Working at Apple just got a little sweeter, it seems.

Apple has announced that it is giving free iPhones to all 18,000 of its employees, at a cost of over $10 million to the company. Each of the models is worth about $600.

Cool, right?

The new phones are set to be distributed to employees at the end of July. Eager employees will no doubt immediately start using their new toys and won’t give it another thought until… January 2008. That’s when they’ll receive their form W-2 which, if Apple does the right thing, will include the price of the iPhone as compensation.

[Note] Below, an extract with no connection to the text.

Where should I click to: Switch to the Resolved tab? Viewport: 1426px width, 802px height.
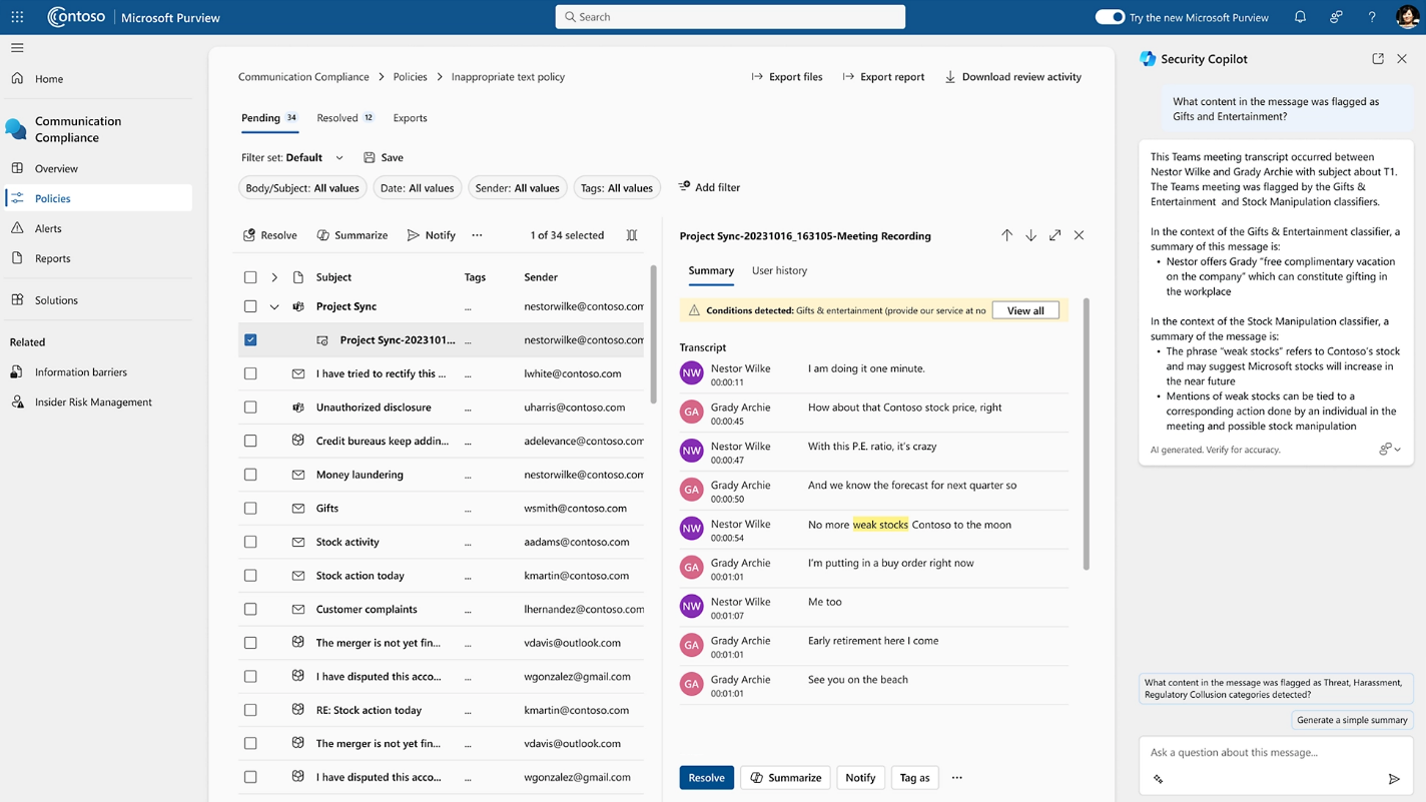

Oh yeah, no matter how Steve Jobs announces the distribution of iPhone, it’s not a gift. It’s compensation. In almost every situation, a gift from employer to employee – no matter how well-meaning – is not considered a gift. While the IRS is content to look away at gifts that are considered de minimis, an iPhone clearly doesn’t fall under that category. It’s the hottest tech item this summer – and it’s not cheap. The IRS will no doubt consider the “gifts” taxable to the employees – which means that the cost to Apple also just went up a little bit (Apple has to cough up the FICA match). While Apple has not yet announced its position on distributing iPhones to its independent contractors, I think that the tax considerations (not to mention the availability of the iPhone for paying customers) may help them along with that decision.

Just as Microsoft recently learned that there’s no such thing as a free lunch with the launch of Vista/Office promo, Apple will no doubt learn its lesson. A good rule of thumb: An apple (or fruit basket) to an employee? Free. An Apple iPhone? Not so much.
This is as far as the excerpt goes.